Look how white everything is, how quiet, how snowed-in.
I am learning peacefulness, lying by myself quietly
As the light lies on these white walls, this bed, these hands.
I am nobody; I have nothing to do with explosions.
I have given my name and my day-clothes up to the nurses
And my history to the anesthetist and my body to surgeons.
They have propped my head between the pillow and the sheet-cuff
Like an eye between two white lids that will not shut.
Stupid pupil, it has to take everything in.
The nurses pass and pass, they are no trouble,
They pass the way gulls pass inland in their white caps,
Doing things with their hands, one just the same as another,
So it is impossible to tell how many there are.
My body is a pebble to them, they tend it as water
Tends to the pebbles it must run over, smoothing them gently.
They bring me numbness in their bright needles, they bring me sleep.
Now I have lost myself I am sick of baggage——
My patent leather overnight case like a black pillbox,
My husband and child smiling out of the family photo;
Their smiles catch onto my skin, little smiling hooks.
I have let things slip, a thirty-year-old cargo boat
stubbornly hanging on to my name and address.
They have swabbed me clear of my loving associations.
Scared and bare on the green plastic-pillowed trolley
I watched my teaset, my bureaus of linen, my books
Sink out of sight, and the water went over my head.
I am a nun now, I have never been so pure.
I didn’t want any flowers, I only wanted
To lie with my hands turned up and be utterly empty.

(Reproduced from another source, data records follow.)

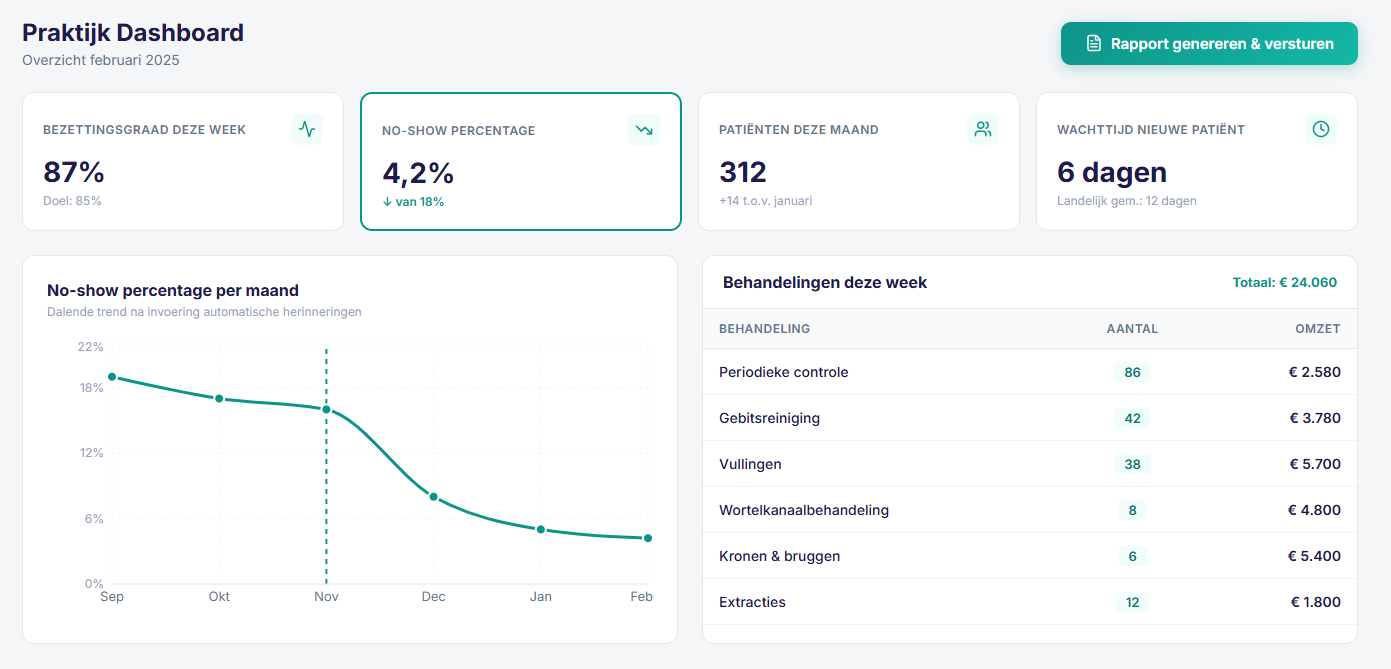Click the December data point on the trend line
Screen dimensions: 1391x669
(433, 495)
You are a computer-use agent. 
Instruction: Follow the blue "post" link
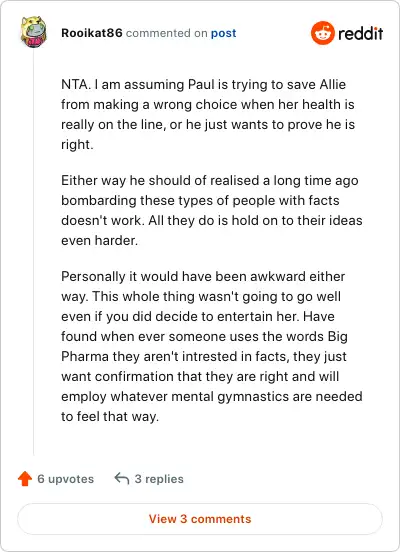coord(223,33)
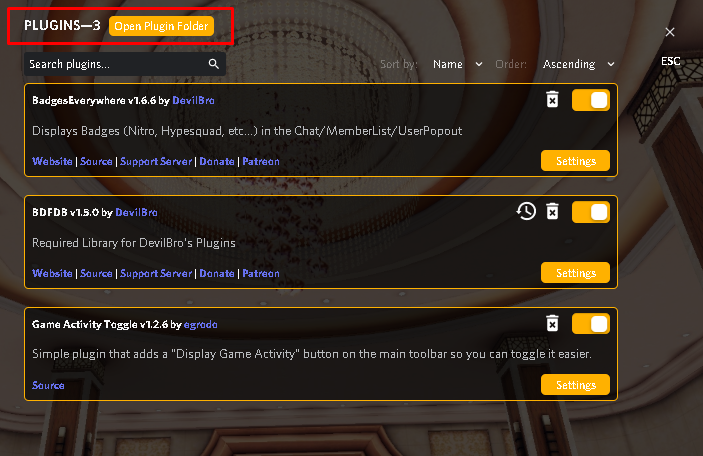
Task: Toggle off the BDFDB library switch
Action: coord(590,212)
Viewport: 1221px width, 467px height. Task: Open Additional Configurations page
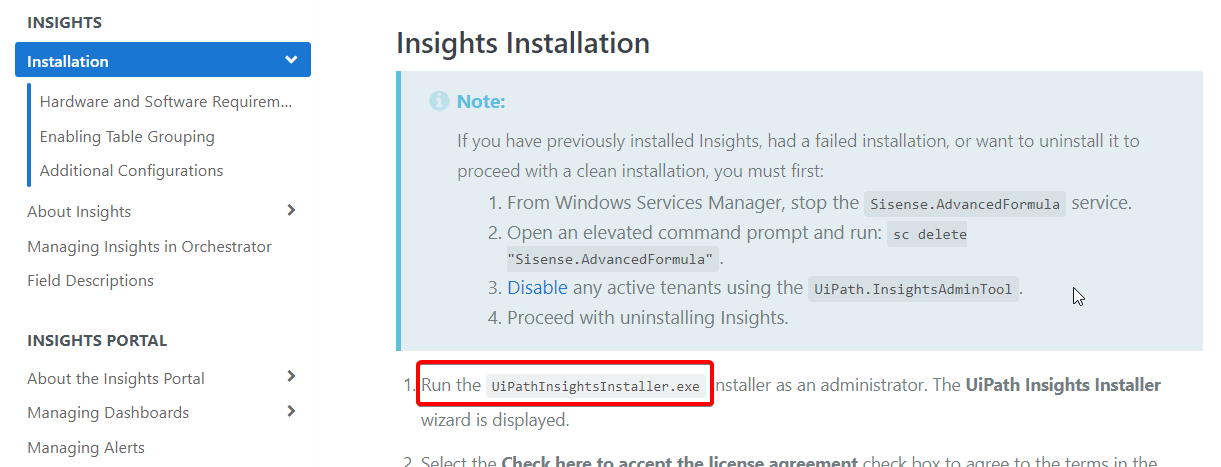(131, 170)
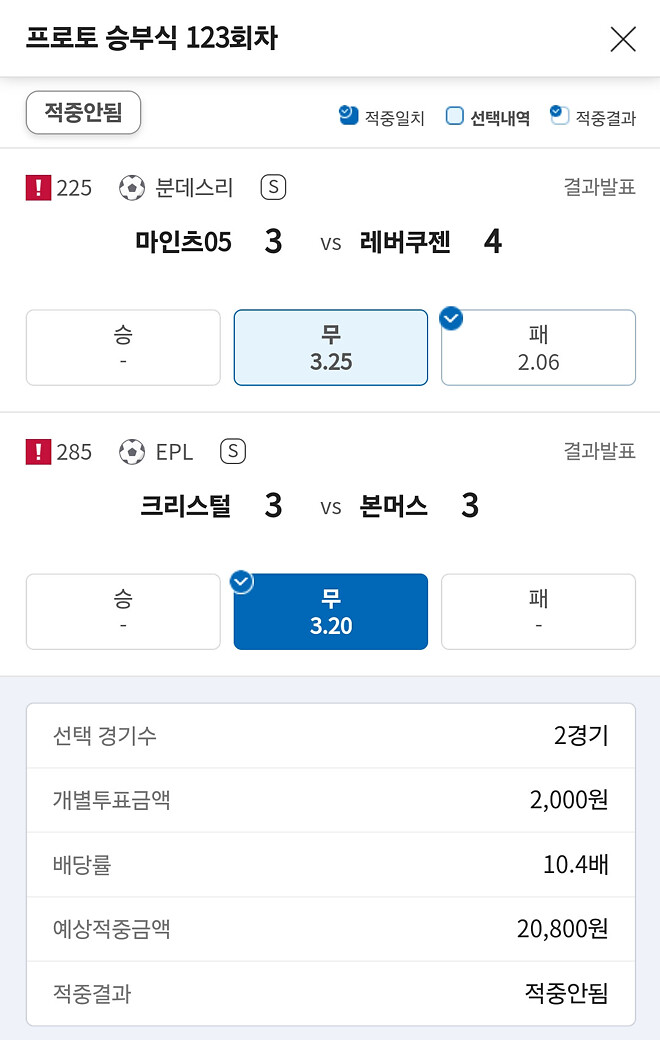The width and height of the screenshot is (660, 1040).
Task: Click the S badge icon for match 225
Action: tap(271, 187)
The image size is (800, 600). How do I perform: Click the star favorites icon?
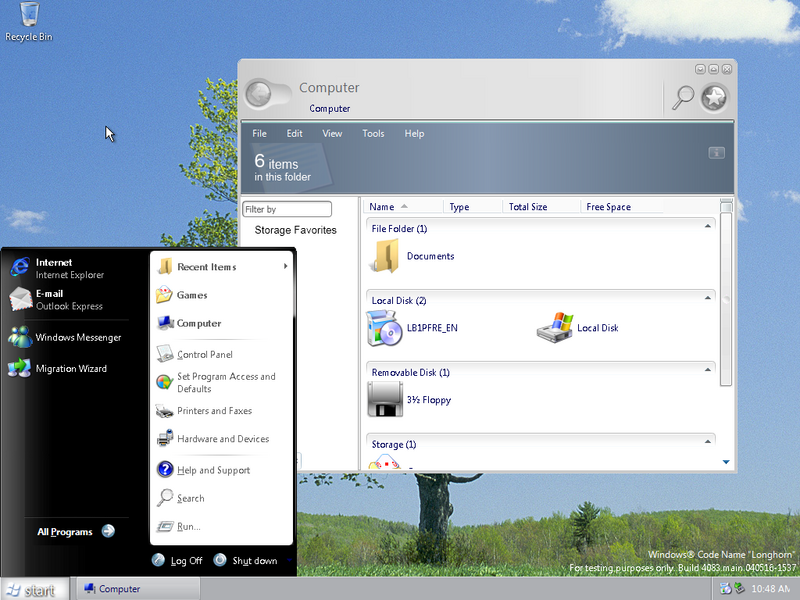[x=713, y=97]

How free it is, you have no idea how free——
The peacefulness is so big it dazes you,
And it asks nothing, a name tag, a few trinkets.
It is what the dead close on, finally; I imagine them
Shutting their mouths on it, like a Communion tablet.
The tulips are too red in the first place, they hurt me.
Even through the gift paper I could hear them breathe
Lightly, through their white swaddlings, like an awful baby.
Their redness talks to my wound, it corresponds.
They are subtle : they seem to float, though they weigh me down,
Upsetting me with their sudden tongues and their color,
A dozen red lead sinkers round my neck.
Nobody watched me before, now I am watched.
The tulips turn to me, and the window behind me
Where once a day the light slowly widens and slowly thins,
And I see myself, flat, ridiculous, a cut-paper shadow
Between the eye of the sun and the eyes of the tulips,
And I have no face, I have wanted to efface myself.
The vivid tulips eat my oxygen.
Before they came the air was calm enough,
Coming and going, breath by breath, without any fuss.
Then the tulips filled it up like a loud noise.
Now the air snags and eddies round them the way a river
Snags and eddies round a sunken rust-red engine.
They concentrate my attention, that was happy
Playing and resting without committing itself.
The walls, also, seem to be warming themselves.
The tulips should be behind bars like dangerous animals;
They are opening like the mouth of some great African cat,
And I am aware of my heart: it opens and closes
Its bowl of red blooms out of sheer love of me.
The water I taste is warm and salt, like the sea,
And comes from a country far away as health.